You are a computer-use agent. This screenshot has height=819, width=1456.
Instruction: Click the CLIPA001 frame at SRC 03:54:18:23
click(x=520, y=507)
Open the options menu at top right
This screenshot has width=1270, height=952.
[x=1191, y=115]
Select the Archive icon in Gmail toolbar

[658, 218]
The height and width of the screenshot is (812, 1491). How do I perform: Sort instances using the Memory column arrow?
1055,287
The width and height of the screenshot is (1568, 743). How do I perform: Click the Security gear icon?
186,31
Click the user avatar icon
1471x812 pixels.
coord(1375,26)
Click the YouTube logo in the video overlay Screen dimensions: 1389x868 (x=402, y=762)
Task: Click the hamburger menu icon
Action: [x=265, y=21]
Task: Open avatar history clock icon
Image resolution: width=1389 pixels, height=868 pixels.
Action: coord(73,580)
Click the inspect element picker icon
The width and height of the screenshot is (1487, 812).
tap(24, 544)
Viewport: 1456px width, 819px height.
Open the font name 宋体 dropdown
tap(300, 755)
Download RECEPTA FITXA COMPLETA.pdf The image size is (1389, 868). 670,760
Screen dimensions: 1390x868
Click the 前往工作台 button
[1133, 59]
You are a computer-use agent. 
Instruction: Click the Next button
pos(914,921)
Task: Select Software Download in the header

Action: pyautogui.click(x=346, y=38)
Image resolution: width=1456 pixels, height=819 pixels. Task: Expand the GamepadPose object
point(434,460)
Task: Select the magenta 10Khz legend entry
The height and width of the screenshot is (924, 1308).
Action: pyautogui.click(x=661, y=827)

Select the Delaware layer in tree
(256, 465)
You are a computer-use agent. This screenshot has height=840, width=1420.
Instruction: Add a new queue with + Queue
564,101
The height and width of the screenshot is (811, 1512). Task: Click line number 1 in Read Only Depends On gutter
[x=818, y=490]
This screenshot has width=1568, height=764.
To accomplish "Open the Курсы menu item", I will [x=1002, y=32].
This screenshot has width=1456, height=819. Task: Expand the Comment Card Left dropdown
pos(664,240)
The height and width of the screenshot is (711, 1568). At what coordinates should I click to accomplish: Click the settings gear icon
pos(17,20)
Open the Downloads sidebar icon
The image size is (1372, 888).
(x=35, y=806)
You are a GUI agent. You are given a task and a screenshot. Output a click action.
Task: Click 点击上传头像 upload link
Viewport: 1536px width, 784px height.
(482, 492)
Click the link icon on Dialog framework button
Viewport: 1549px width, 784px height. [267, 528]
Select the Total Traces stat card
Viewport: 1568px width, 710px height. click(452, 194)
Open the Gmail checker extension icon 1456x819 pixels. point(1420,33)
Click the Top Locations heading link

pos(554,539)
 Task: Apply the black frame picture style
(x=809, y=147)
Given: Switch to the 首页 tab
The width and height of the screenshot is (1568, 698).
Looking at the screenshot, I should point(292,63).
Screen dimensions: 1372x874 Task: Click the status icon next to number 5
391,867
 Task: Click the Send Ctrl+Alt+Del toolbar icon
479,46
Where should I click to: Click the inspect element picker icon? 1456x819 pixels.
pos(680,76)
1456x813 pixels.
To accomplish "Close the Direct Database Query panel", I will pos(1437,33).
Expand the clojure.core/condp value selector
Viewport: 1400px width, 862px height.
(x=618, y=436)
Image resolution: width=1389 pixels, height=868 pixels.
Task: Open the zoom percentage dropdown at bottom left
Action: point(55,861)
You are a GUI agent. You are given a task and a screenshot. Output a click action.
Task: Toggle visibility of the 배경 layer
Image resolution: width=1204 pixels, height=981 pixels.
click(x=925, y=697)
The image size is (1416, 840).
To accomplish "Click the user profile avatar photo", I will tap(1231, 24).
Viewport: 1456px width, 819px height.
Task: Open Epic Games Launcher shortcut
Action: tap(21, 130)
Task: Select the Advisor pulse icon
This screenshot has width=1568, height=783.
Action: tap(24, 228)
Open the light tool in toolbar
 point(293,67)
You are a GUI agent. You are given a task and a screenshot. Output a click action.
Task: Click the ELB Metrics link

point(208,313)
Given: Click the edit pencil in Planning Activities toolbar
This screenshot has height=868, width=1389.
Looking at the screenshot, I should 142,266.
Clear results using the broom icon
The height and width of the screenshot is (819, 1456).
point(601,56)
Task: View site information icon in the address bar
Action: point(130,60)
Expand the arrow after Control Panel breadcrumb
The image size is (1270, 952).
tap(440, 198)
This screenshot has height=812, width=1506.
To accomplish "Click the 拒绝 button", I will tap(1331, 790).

::::::

WHAT THIS TASK INVOLVES: Wherever the string "computer" appears in a line of the records above, copy that line.

RESPONSE AREA:
You are a computer-use agent. This screenshot has height=819, width=1456.
You are a computer-use agent. 
You are a computer-use agent. This screenshot has height=840, width=1420.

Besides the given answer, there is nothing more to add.